Mice that had been previously treated with tamoxifen at indicated days were anesthetized with ketamine and xylazine, and a 6 mm full-thickness excision of skin was made on the mid back (Ito et al., 2005). Skin samples were collected at indicated days after wounding and processed for β-galactosidase staining.

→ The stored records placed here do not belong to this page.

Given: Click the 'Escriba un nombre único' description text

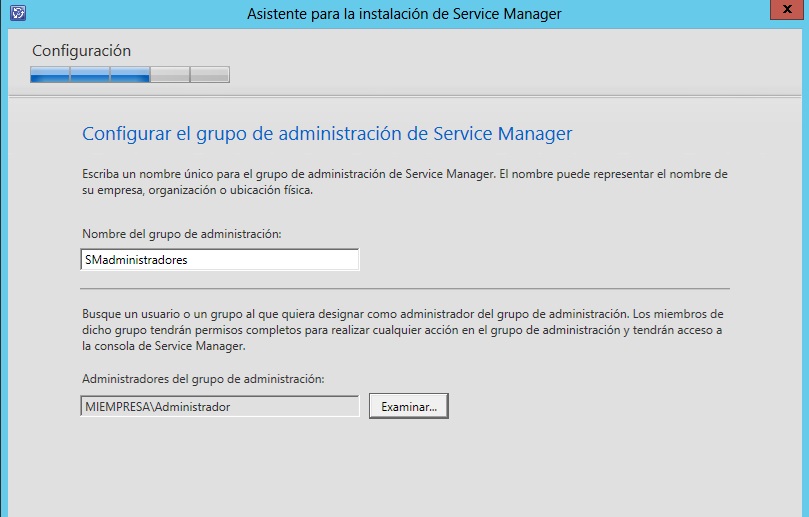Looking at the screenshot, I should click(x=405, y=182).
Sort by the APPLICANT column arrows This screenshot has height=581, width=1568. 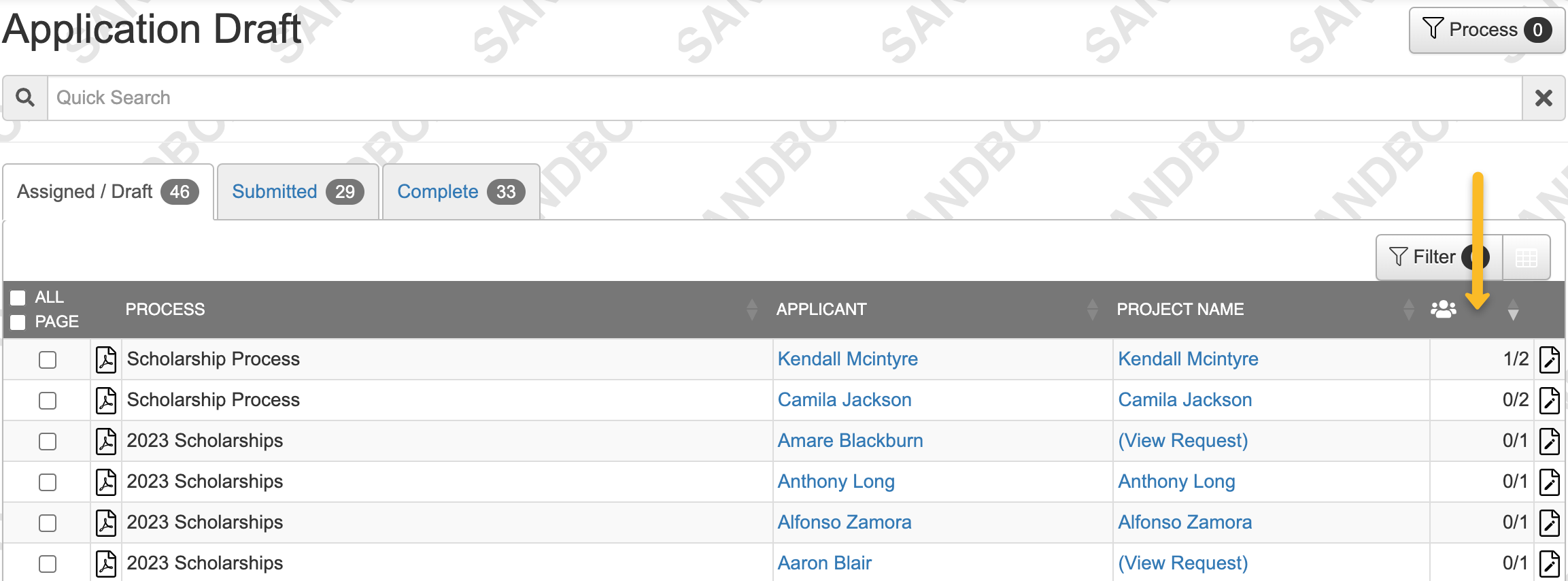(x=1092, y=310)
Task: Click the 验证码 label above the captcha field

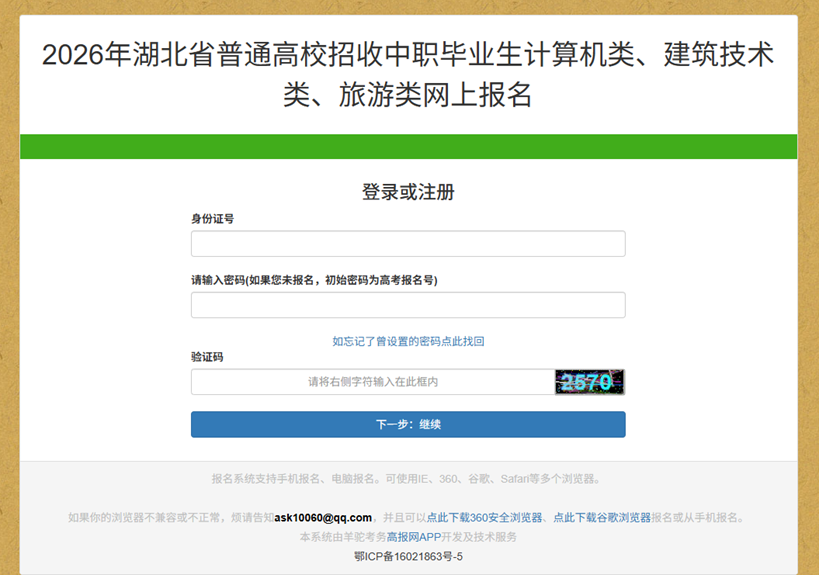Action: coord(207,357)
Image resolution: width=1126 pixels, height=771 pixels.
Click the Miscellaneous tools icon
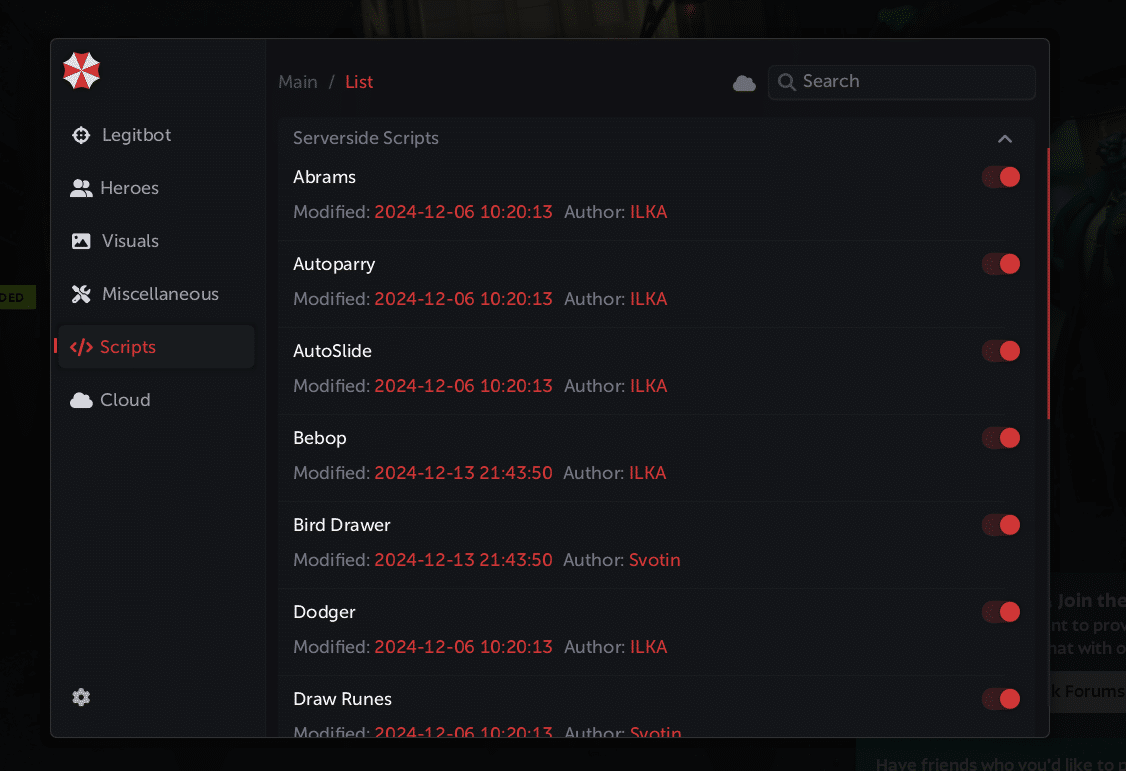coord(81,294)
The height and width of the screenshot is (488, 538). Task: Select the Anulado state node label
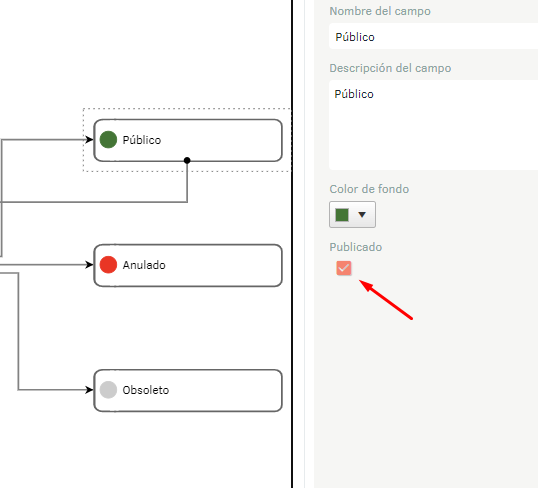pyautogui.click(x=144, y=265)
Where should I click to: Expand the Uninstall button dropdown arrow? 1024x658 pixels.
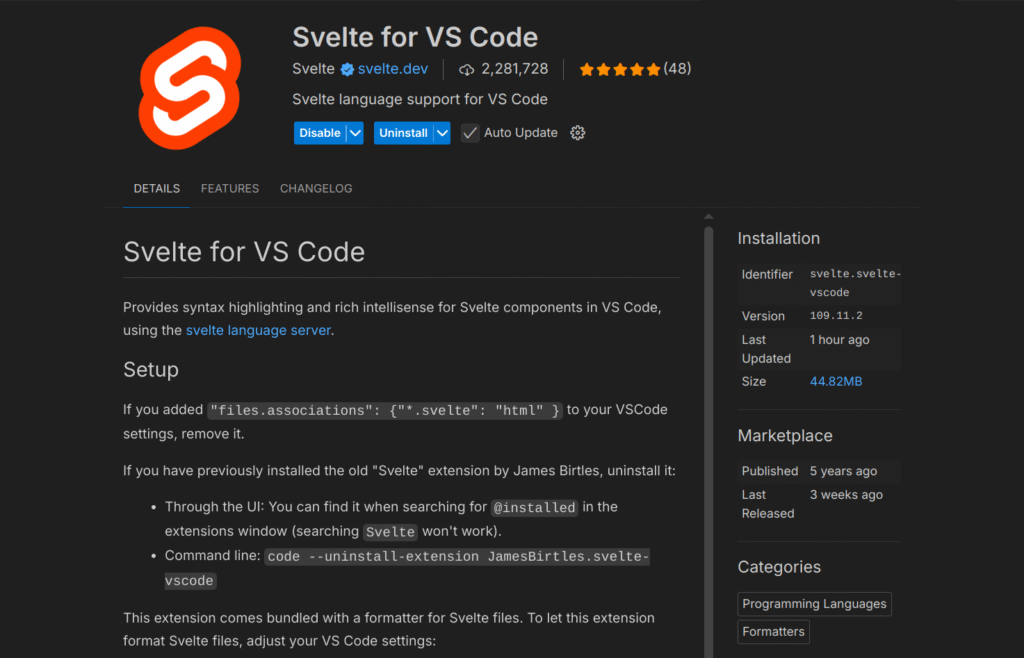(442, 133)
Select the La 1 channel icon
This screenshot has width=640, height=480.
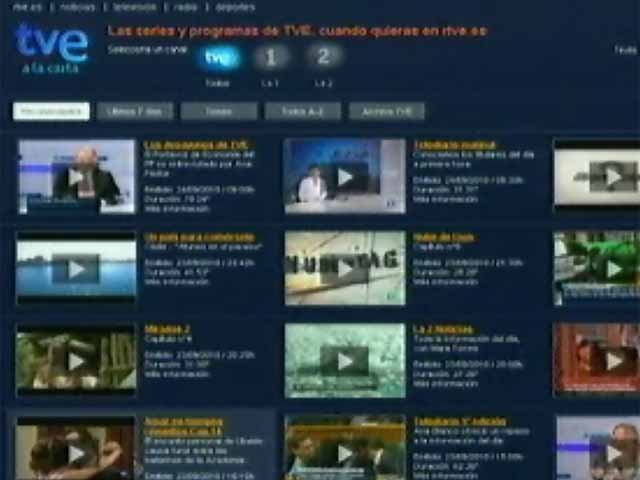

Back skin keratinocytes were collected as previously described (Jensen et al., 2010). Briefly, mice were killed, dorsal hair was clipped and dorsal skin was taken and placed into Ca²⁺- and Mg²⁺-free Hank’s Balanced Salt Solution (HBSS; Invitrogen). Subcutaneous tissue and fat were removed by gentle scraping, and the skin was cut into 1 cm strips and incubated at 37°C in 0.25% trypsin solution in HBSS for 70 minutes. The epidermis was then scraped into S-minimal essential medium (SMEM; Invitrogen) supplemented with 5% FBS. After gentle pipetting, the suspension was passed through a 70 μm filter (BD Biosciences), and keratinocytes were counted. Single cells were analyzed using BD FACS Calibur (BD Biosciences). Cells were pre-incubated for 15 minutes with Fc Block (BD Pharmingen), and 7-amino-actinomycin D (7-AAD; BD Biosciences) was used to exclude dead cells. The following antibodies were used in a solution of 5% FBS in PBS for 30 minutes on ice: CD34-eFluor660 (1:100, eBioscience) and CD49f -PE (1:100, BD Pharmingen).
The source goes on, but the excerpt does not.